**PROBLEM DESCRIPTION**: Format the part that opens with the line containing "549x131 pixels." and closes with the line containing "click(206, 156)" as a numbered list, omitting blank lines and leaving out the pictures. Include only the lines in that span, both ends included.

**RECORD EXCERPTS**:
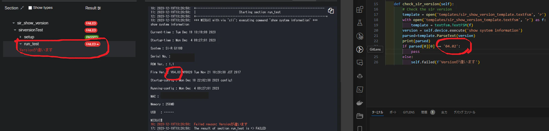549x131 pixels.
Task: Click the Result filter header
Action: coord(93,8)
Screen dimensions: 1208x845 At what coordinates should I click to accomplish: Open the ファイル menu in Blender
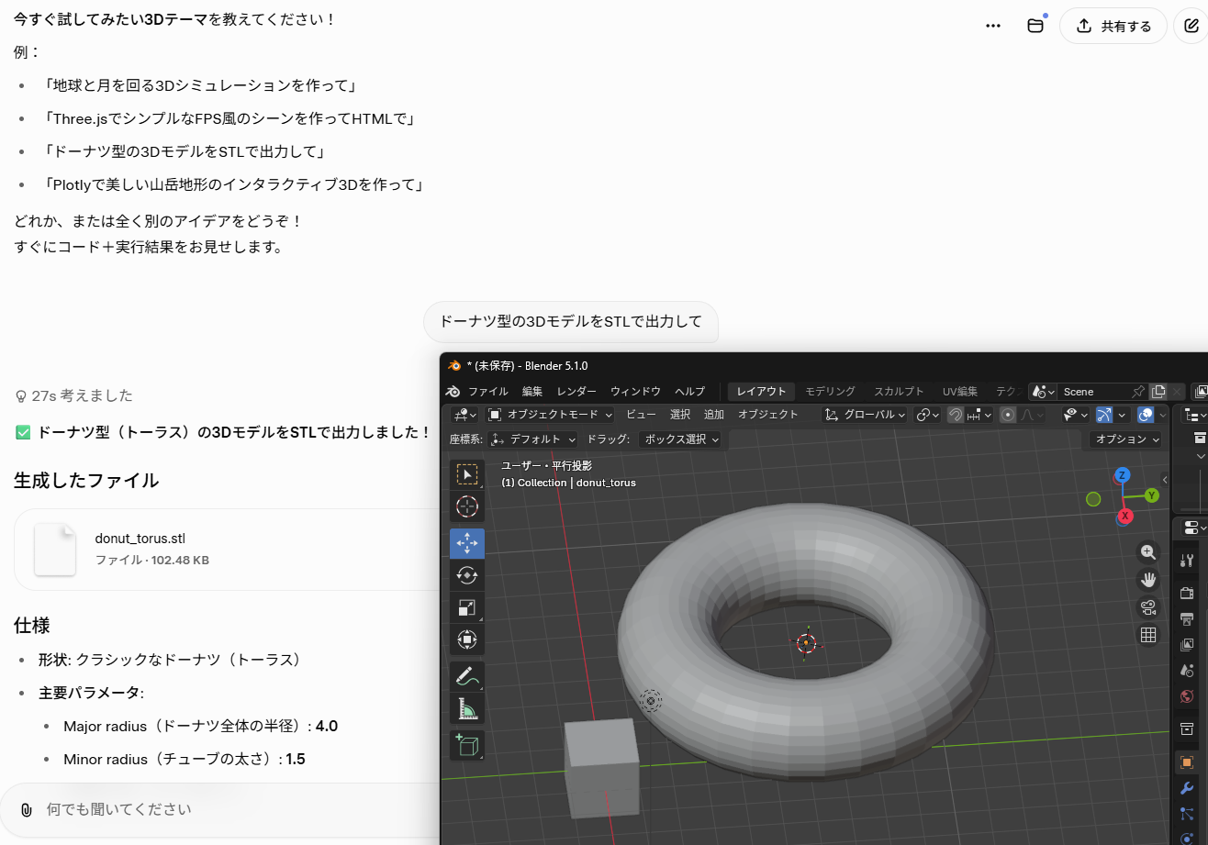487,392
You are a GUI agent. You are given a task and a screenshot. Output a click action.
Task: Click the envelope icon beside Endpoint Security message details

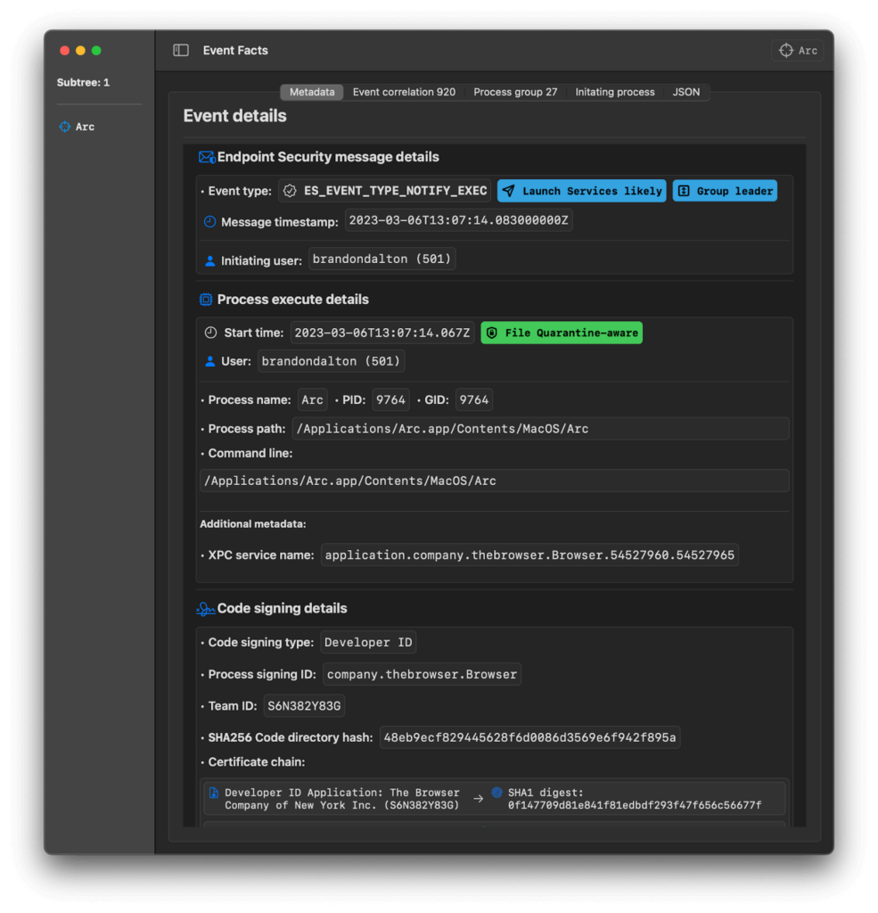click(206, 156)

==

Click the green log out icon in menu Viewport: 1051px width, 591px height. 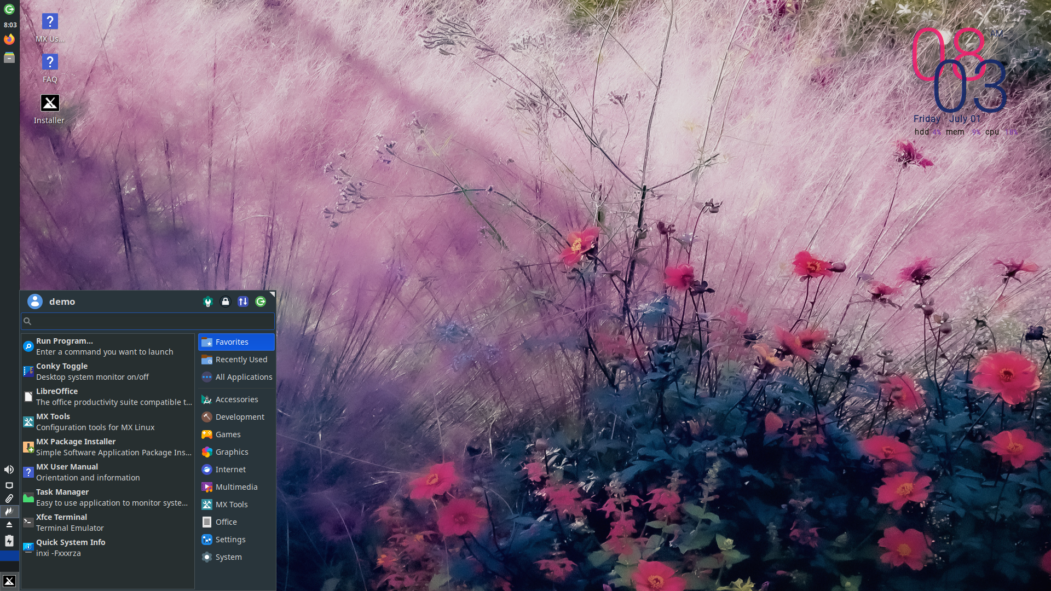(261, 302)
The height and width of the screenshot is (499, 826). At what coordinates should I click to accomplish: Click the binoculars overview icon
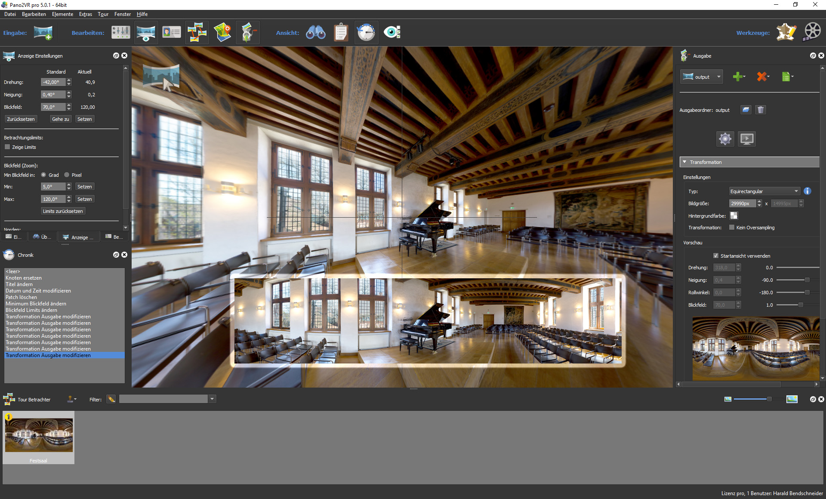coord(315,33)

**EXERCISE SOLUTION**:
1. 549x131 pixels.
2. Task: Click the Result filter header
3. Action: coord(93,8)
4. Screen dimensions: 1208x845 At what coordinates should I click to accomplish: Open the ファイル menu in Blender
5. 487,392
6. You are a GUI agent. You are given a task and a screenshot. Output a click action.
7. Task: Click the envelope icon beside Endpoint Security message details
8. click(206, 156)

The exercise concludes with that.